PR and digital marketers frequently consider engagement a key social media metric. Yet some believe online engagement is faltering. Fewer brands engage with followers, they assert.
Very few companies, typically larger brands, dedicate the staff for extensive engagement. Wendy’s tweets are an exception. Even JP Morgan, a huge financial services company, gains few responses on Twitter, as a glance at its feed shows, as Arik C. Hanson, principal of ACH Communications, points out in his marketing and communications blog. It treats Twitter as a broadcast channel. Accenture, a large B2B brand with over 300,000 followers, elicits little response on Twitter.

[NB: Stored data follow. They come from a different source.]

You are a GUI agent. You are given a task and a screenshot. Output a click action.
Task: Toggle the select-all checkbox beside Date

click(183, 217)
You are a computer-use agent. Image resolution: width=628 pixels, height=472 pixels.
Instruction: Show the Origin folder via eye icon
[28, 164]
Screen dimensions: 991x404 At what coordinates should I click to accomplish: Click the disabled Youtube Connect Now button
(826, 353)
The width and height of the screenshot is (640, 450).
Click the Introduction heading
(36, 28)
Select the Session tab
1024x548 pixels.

Trolls, the 2016 Election, and general declining interest in online conversations may be to blame for the decline in engagement. Online publications are closing comments sections on articles. In a most recent example, Vice shut down its comments section, blaming an overabundance of trolls. Publications say they’re moving conversations to social media, but those conversations are now also increasingly dominated by hyper-political debates, personal attacks and hate speech.

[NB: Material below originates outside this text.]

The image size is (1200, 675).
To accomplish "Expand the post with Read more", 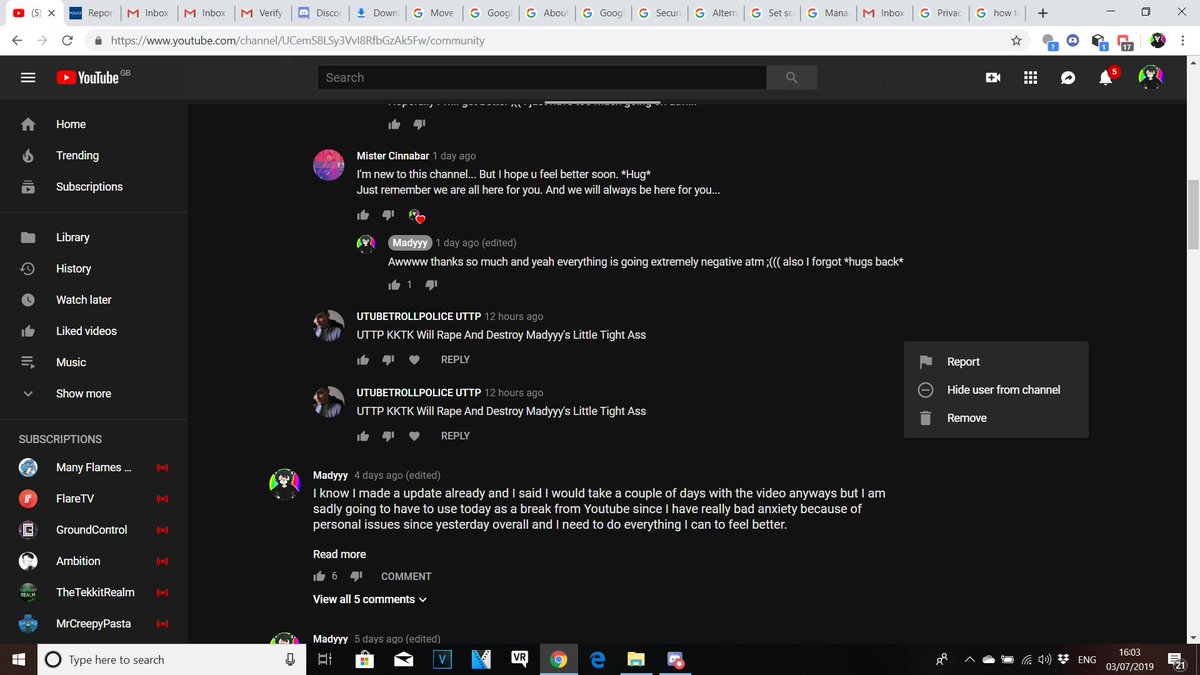I will [339, 554].
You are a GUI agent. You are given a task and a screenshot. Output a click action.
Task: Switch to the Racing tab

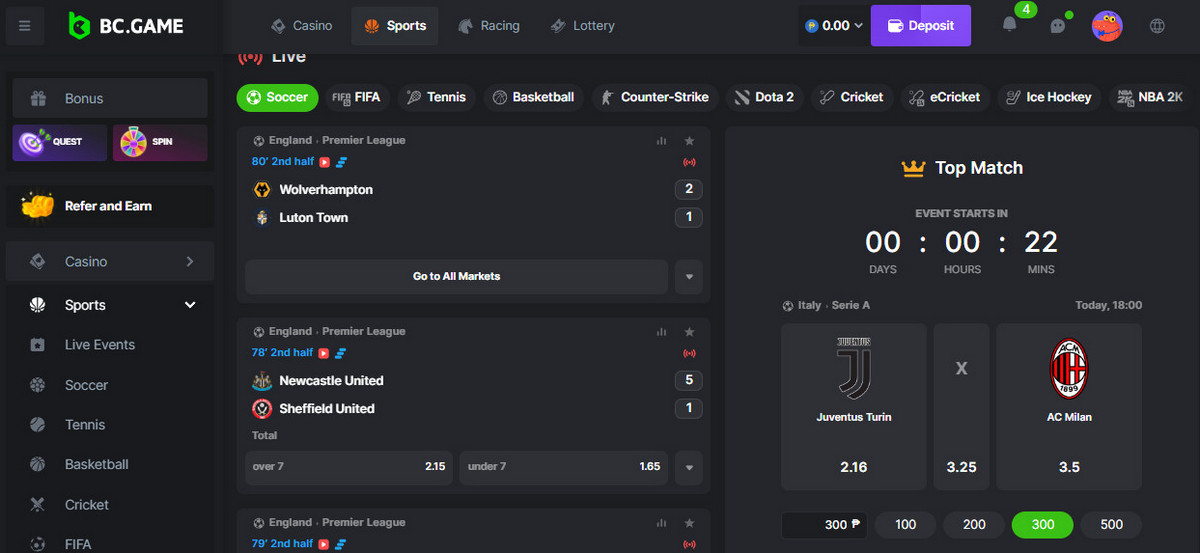488,26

Winning Engagement is Challenging for Brands
Sparking engagement is more difficult for brands. Comments and shares have dropped. At their best, comments provide meaningful input, spur conversation, and provide feedback. Shares, the best form of engagement, help spread the brand’s marketing and PR message. Likes, the lowest form of engagement, barely qualify as significant engagement. If comments and shares disappear, brands will be left with very little else, Hanson warns.

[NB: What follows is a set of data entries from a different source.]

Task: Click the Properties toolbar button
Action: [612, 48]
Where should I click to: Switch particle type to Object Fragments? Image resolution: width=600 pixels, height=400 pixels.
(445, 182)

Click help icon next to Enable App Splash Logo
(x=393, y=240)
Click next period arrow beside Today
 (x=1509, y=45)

Hanson relies on personal observations and lacks hard data. Others have complained of an increase in derogatory comments, especially during the presidential campaign. People may be sharing posts, but share only with people they agree with in their own networks.
Marketers have differing views about the importance of engagement as a social media metric. Some argue engagement indicates the quality of content and the effectiveness of the brand’s marketing more realistically than number of followers.
Even Likes Count
Even the number of likes matter because consumers believe the popularity of a product correlates to its quality, says Lesya Liu, social media strategist at The Social Media Current. “We as entrepreneurs also look at the like counts as a metric for reputation of the company and as a metric for effectiveness of social media marketing efforts,” Liu writes in Entrepreneur.
However, engagement is not the ultimate business goal, only a tactic to produce leads, clients and sales. Like any other business activity, engagement entails costs and resources that must be balanced against results. The key to success is determining how engagement helps you reach your business goals.
Engagement must be linked to business objectives. Engagement is only a tool, one that’s not extremely valuable on its own unless it’s tied to a measurable goal. Those goals can be customer acquisition, product development, customer service or brand awareness.
Bottom Line: Engagement may be falling out of favor as a social media metric. Trolls and declining interest in online conversations may be putting a damper on engagement. Some brands may place a low priority on engagement, and instead use social networks as a broadcast channel. Many marketers tout the benefits of engagement, saying it can accurately measure marketing success. The key is to link engagement with bottom-of-the funnel metrics.